**What the exercise asks**
The listing below must be duplicated in full, with nothing altered.

Segment Open

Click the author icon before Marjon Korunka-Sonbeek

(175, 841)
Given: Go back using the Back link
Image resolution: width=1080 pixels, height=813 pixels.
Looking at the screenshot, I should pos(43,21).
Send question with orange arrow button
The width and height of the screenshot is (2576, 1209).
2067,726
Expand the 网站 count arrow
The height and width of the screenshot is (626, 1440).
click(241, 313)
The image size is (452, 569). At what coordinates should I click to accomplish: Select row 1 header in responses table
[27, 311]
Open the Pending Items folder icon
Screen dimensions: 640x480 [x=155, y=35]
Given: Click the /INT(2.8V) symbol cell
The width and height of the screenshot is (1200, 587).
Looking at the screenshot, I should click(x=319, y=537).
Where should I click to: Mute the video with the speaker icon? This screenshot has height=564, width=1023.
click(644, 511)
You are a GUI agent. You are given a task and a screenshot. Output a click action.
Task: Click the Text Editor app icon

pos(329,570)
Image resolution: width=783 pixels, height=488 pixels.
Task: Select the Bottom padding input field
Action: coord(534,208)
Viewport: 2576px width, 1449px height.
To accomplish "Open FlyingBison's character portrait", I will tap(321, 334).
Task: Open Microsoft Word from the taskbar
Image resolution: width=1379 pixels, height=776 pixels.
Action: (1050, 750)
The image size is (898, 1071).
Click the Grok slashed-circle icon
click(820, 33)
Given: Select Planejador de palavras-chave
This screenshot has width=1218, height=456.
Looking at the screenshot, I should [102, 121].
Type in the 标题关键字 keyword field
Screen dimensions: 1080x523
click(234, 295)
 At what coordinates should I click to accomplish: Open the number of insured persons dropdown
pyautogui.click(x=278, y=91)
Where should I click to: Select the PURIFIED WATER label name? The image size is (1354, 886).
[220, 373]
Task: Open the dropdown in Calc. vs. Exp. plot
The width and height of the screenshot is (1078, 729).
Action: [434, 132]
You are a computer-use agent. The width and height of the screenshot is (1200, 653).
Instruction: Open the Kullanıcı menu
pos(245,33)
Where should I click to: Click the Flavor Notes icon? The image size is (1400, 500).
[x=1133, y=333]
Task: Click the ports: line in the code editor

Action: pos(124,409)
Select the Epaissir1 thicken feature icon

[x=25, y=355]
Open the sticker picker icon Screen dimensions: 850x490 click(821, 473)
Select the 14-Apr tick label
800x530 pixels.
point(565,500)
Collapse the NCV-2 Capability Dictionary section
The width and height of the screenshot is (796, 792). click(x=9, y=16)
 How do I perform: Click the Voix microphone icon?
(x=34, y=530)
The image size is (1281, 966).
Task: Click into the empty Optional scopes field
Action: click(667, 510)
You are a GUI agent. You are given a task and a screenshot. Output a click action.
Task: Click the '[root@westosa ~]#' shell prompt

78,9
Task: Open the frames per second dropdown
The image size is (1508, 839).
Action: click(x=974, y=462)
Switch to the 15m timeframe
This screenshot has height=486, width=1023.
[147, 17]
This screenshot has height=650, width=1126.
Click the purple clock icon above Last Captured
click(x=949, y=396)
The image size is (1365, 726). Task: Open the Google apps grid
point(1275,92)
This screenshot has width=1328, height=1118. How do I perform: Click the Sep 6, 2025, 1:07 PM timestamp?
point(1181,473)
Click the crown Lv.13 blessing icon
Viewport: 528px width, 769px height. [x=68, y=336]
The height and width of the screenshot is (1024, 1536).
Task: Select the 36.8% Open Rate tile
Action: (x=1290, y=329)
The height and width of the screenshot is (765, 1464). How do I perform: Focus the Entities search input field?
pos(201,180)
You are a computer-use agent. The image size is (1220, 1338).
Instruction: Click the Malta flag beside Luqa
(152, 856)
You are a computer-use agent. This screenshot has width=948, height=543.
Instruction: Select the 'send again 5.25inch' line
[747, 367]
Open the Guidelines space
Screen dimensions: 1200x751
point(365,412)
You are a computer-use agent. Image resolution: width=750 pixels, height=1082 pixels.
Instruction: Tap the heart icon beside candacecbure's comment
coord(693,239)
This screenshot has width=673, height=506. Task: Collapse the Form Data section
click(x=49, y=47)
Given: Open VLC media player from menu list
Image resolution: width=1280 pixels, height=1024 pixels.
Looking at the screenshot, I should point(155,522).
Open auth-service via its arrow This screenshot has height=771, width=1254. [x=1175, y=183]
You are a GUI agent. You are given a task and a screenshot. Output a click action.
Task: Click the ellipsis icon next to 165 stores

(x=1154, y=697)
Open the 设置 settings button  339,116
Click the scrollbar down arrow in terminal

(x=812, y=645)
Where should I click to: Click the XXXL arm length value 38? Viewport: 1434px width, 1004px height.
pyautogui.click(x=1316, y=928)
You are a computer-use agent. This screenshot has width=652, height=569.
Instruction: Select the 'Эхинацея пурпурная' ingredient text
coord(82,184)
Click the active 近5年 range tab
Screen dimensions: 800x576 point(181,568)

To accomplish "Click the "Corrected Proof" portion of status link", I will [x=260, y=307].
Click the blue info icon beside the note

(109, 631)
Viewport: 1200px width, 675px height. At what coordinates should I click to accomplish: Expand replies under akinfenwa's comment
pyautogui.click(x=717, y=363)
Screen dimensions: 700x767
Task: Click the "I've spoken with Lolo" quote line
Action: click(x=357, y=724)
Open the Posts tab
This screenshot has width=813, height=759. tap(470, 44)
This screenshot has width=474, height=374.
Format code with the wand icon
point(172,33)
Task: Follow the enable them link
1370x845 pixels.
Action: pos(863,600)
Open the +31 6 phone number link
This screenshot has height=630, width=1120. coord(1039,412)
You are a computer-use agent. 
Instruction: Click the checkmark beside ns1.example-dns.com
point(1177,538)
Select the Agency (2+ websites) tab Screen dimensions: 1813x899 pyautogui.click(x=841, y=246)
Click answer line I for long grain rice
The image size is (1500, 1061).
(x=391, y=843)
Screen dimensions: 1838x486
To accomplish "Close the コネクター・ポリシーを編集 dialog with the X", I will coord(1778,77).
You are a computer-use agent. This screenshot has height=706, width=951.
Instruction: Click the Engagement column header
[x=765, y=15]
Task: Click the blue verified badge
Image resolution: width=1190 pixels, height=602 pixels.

Segment Closed

**The completed task**
Click the author icon before Marjon Korunka-Sonbeek

(175, 841)
Given: Go back using the Back link
Image resolution: width=1080 pixels, height=813 pixels.
Looking at the screenshot, I should pos(43,21).
Send question with orange arrow button
The width and height of the screenshot is (2576, 1209).
2067,726
Expand the 网站 count arrow
The height and width of the screenshot is (626, 1440).
click(241, 313)
The image size is (452, 569). At what coordinates should I click to accomplish: Select row 1 header in responses table
[27, 311]
Open the Pending Items folder icon
Screen dimensions: 640x480 [x=155, y=35]
Given: Click the /INT(2.8V) symbol cell
The width and height of the screenshot is (1200, 587).
Looking at the screenshot, I should click(x=319, y=537).
Where should I click to: Mute the video with the speaker icon? This screenshot has height=564, width=1023.
click(644, 511)
You are a GUI agent. You are given a task and a screenshot. Output a click action.
Task: Click the Text Editor app icon

pos(329,570)
Image resolution: width=783 pixels, height=488 pixels.
Task: Select the Bottom padding input field
Action: coord(534,208)
Viewport: 2576px width, 1449px height.
To accomplish "Open FlyingBison's character portrait", I will tap(321, 334).
Task: Open Microsoft Word from the taskbar
Image resolution: width=1379 pixels, height=776 pixels.
Action: (1050, 750)
The image size is (898, 1071).
Click the Grok slashed-circle icon
click(820, 33)
Given: Select Planejador de palavras-chave
This screenshot has width=1218, height=456.
Looking at the screenshot, I should [102, 121].
Type in the 标题关键字 keyword field
Screen dimensions: 1080x523
click(234, 295)
 At what coordinates should I click to accomplish: Open the number of insured persons dropdown
pyautogui.click(x=278, y=91)
Where should I click to: Select the PURIFIED WATER label name? The image size is (1354, 886).
[220, 373]
Task: Open the dropdown in Calc. vs. Exp. plot
The width and height of the screenshot is (1078, 729).
Action: [434, 132]
You are a computer-use agent. The width and height of the screenshot is (1200, 653).
Instruction: Open the Kullanıcı menu
pos(245,33)
Where should I click to: Click the Flavor Notes icon? The image size is (1400, 500).
[x=1133, y=333]
Task: Click the ports: line in the code editor

Action: pos(124,409)
Select the Epaissir1 thicken feature icon

[x=25, y=355]
Open the sticker picker icon Screen dimensions: 850x490 click(821, 473)
Select the 14-Apr tick label
800x530 pixels.
point(565,500)
Collapse the NCV-2 Capability Dictionary section
The width and height of the screenshot is (796, 792). click(x=9, y=16)
 How do I perform: Click the Voix microphone icon?
(x=34, y=530)
The image size is (1281, 966).
Task: Click into the empty Optional scopes field
Action: click(667, 510)
You are a GUI agent. You are given a task and a screenshot. Output a click action.
Task: Click the '[root@westosa ~]#' shell prompt

78,9
Task: Open the frames per second dropdown
The image size is (1508, 839).
Action: click(x=974, y=462)
Switch to the 15m timeframe
This screenshot has height=486, width=1023.
[147, 17]
This screenshot has height=650, width=1126.
Click the purple clock icon above Last Captured
click(x=949, y=396)
The image size is (1365, 726). Task: Open the Google apps grid
point(1275,92)
This screenshot has width=1328, height=1118. How do I perform: Click the Sep 6, 2025, 1:07 PM timestamp?
point(1181,473)
Click the crown Lv.13 blessing icon
Viewport: 528px width, 769px height. [x=68, y=336]
The height and width of the screenshot is (1024, 1536).
Task: Select the 36.8% Open Rate tile
Action: (x=1290, y=329)
The height and width of the screenshot is (765, 1464). How do I perform: Focus the Entities search input field?
pos(201,180)
You are a computer-use agent. The image size is (1220, 1338).
Instruction: Click the Malta flag beside Luqa
(152, 856)
You are a computer-use agent. This screenshot has width=948, height=543.
Instruction: Select the 'send again 5.25inch' line
[747, 367]
Open the Guidelines space
Screen dimensions: 1200x751
point(365,412)
You are a computer-use agent. Image resolution: width=750 pixels, height=1082 pixels.
Instruction: Tap the heart icon beside candacecbure's comment
coord(693,239)
This screenshot has width=673, height=506. Task: Collapse the Form Data section
click(x=49, y=47)
Given: Open VLC media player from menu list
Image resolution: width=1280 pixels, height=1024 pixels.
Looking at the screenshot, I should point(155,522).
Open auth-service via its arrow This screenshot has height=771, width=1254. [x=1175, y=183]
You are a GUI agent. You are given a task and a screenshot. Output a click action.
Task: Click the ellipsis icon next to 165 stores

(x=1154, y=697)
Open the 设置 settings button  339,116
Click the scrollbar down arrow in terminal

(x=812, y=645)
Where should I click to: Click the XXXL arm length value 38? Viewport: 1434px width, 1004px height.
pyautogui.click(x=1316, y=928)
You are a computer-use agent. This screenshot has width=652, height=569.
Instruction: Select the 'Эхинацея пурпурная' ingredient text
coord(82,184)
Click the active 近5年 range tab
Screen dimensions: 800x576 point(181,568)

To accomplish "Click the "Corrected Proof" portion of status link", I will [x=260, y=307].
Click the blue info icon beside the note

(109, 631)
Viewport: 1200px width, 675px height. At what coordinates should I click to accomplish: Expand replies under akinfenwa's comment
pyautogui.click(x=717, y=363)
Screen dimensions: 700x767
Task: Click the "I've spoken with Lolo" quote line
Action: click(x=357, y=724)
Open the Posts tab
This screenshot has width=813, height=759. tap(470, 44)
This screenshot has width=474, height=374.
Format code with the wand icon
point(172,33)
Task: Follow the enable them link
1370x845 pixels.
Action: pos(863,600)
Open the +31 6 phone number link
This screenshot has height=630, width=1120. coord(1039,412)
You are a computer-use agent. 
Instruction: Click the checkmark beside ns1.example-dns.com
point(1177,538)
Select the Agency (2+ websites) tab Screen dimensions: 1813x899 pyautogui.click(x=841, y=246)
Click answer line I for long grain rice
The image size is (1500, 1061).
(x=391, y=843)
Screen dimensions: 1838x486
To accomplish "Close the コネクター・ポリシーを編集 dialog with the X", I will coord(1778,77).
You are a computer-use agent. This screenshot has height=706, width=951.
Instruction: Click the Engagement column header
[x=765, y=15]
Task: Click the blue verified badge
Image resolution: width=1190 pixels, height=602 pixels.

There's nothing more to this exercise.